Acceptance sampling

ACCEPTANCE SAMPLING

There are two types of risks involved while taking decisions of acceptance or rejection on the basis of sample inspection.

· A bad lot may be accepted because the sample drawn from it was good.
· A good lot be rejected because the sample drawn from it was bad.

Types of Acceptance Sampling

Acceptance sampling is of two types:

1. Attribute acceptance sampling:

Here decision regarding acceptance or rejection is based on a number of defective found in a sample. A sample is taken from a lot and good items and defective items are separated. Then the number of defective items is compared with the allowable limit stated in a sampling plan. If the number of defective items is less than the allowable limit, the lot is accepted, otherwise rejected. This type of sampling is used widely, because of its simplicity.

2. Variable acceptance sampling:

Here decision regarding acceptance or rejection is based on ‘average’ (mean) and ‘spread’ of a number of individual measurements specifying the quality characteristics of a sample. Here a sample is taken, quality characteristics of each unit are measured, and average is worked out. The average value worked out is compared with the allowable value stated in a sampling plan, to decide whether to accept or reject a lot. A sampling system for inspection by variables is ISO 3951 which is based on MILD-STD-414. It is classified by AQL.

Types of Sampling Plan

Sampling plan may be of three types. It may be

1. a single sampling plan
2. a double sampling plan
3. Multiple (continuous) sampling plan

Single sampling plan: In such a type of plan, decision to accept or reject a lot is taken on the basis of the results of the first sample. Here, generally a large sample is used. When the lots are extremely good or bad or contain high proportion of good or bad items, decision can be taken on the basis of even a small sample. A large sample unnecessarily increases the cost of inspection in such a case.

Each of the sample items (n) is either acceptable or defective. Such a sampling plan is known as sampling by attributes.
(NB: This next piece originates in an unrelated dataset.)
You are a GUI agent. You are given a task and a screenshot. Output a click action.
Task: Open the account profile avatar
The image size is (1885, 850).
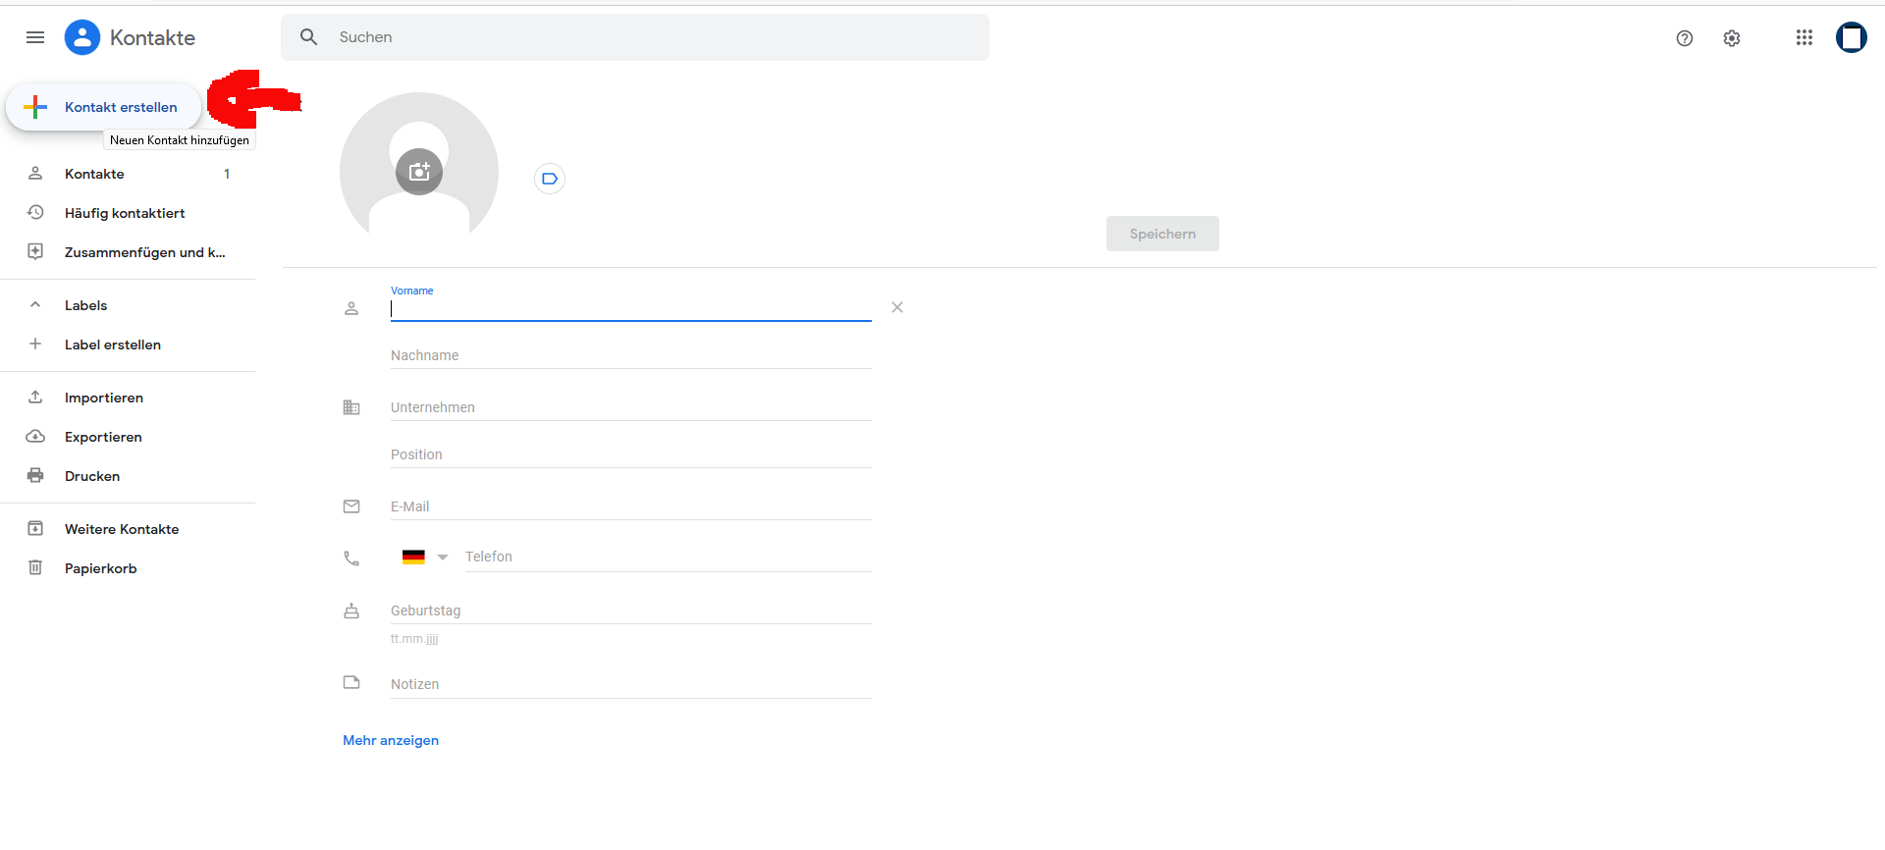coord(1852,37)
In single sampling plan, one sample is drawn randomly from the lot, and acceptance/rejection decisions are taken on the basis of inspection of this sample.

Consider the following data:

Lot size (N) = 18,000

Sample size (n) = 600

Acceptance Number (C) =14

Here a sample of 600 units is drawn randomly from a lot of 18000 units. These 600 units are inspected and if fourteen (14) or less are defective in the sample, the lot is accepted. If fifteen (15) or more defectives are found in the sample, the lot is rejected.

Double sampling plan:

Sometimes it becomes difficult to decide, on the basis of first sample, whether a lot is good or bad. This happens in case of borderline cases. Number of defectives may be very close to the upper control limit. Under such circumstances, it becomes necessary to inspect another sample. A second sample, therefore, is drawn, inspected, added to the first sample and then on the basis of the combined result, decision regarding acceptance or rejection of the lot is taken. This is called double sampling plan, because here two samples are taken to arrive at the decision. The following procedure is followed under this plan:

1. Take first sample. Find out the number of defectives in that sample. Compare the number with two acceptance numbers C1 and C2.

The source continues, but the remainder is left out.